Supplied data
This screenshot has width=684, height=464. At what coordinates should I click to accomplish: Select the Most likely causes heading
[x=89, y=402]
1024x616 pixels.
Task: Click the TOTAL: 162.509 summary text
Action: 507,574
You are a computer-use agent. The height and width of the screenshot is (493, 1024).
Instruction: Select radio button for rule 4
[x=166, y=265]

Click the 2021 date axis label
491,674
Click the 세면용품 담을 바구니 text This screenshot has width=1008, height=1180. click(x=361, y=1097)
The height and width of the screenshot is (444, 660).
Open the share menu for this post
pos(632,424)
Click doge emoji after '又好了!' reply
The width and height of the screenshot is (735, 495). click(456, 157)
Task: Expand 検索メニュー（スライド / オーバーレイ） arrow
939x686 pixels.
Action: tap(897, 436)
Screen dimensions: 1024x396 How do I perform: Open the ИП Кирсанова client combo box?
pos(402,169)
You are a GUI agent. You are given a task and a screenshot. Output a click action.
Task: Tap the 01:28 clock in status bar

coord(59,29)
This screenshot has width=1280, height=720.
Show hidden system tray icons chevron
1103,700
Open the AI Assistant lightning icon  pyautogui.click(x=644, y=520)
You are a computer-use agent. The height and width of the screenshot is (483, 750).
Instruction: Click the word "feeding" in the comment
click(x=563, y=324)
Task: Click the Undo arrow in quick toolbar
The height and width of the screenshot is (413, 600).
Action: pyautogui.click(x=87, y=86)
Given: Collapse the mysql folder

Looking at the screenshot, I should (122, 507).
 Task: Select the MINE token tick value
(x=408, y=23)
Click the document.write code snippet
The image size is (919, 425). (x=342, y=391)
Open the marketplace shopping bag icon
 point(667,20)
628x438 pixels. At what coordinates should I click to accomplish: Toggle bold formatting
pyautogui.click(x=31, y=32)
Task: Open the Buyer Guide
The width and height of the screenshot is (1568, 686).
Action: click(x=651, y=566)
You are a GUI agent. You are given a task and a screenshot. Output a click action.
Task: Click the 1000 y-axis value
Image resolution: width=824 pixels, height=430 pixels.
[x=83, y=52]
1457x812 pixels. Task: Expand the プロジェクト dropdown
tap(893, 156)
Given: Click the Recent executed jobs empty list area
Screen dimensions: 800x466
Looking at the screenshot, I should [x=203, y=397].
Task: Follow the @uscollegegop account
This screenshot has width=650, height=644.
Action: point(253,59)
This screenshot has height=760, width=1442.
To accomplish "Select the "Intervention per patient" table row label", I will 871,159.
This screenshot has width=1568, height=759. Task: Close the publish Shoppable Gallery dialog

Exercise requirements
Using the data above, reproduce exactly the lines from the line that contains "Click the 2021 date axis label" through the line that contains "is (483, 750).", including both.

Task response
Click the 2021 date axis label
491,674
Click the 세면용품 담을 바구니 text This screenshot has width=1008, height=1180. click(x=361, y=1097)
The height and width of the screenshot is (444, 660).
Open the share menu for this post
pos(632,424)
Click doge emoji after '又好了!' reply
The width and height of the screenshot is (735, 495). click(456, 157)
Task: Expand 検索メニュー（スライド / オーバーレイ） arrow
939x686 pixels.
Action: tap(897, 436)
Screen dimensions: 1024x396 How do I perform: Open the ИП Кирсанова client combo box?
pos(402,169)
You are a GUI agent. You are given a task and a screenshot. Output a click action.
Task: Tap the 01:28 clock in status bar

coord(59,29)
This screenshot has width=1280, height=720.
Show hidden system tray icons chevron
1103,700
Open the AI Assistant lightning icon  pyautogui.click(x=644, y=520)
You are a computer-use agent. The height and width of the screenshot is (483, 750).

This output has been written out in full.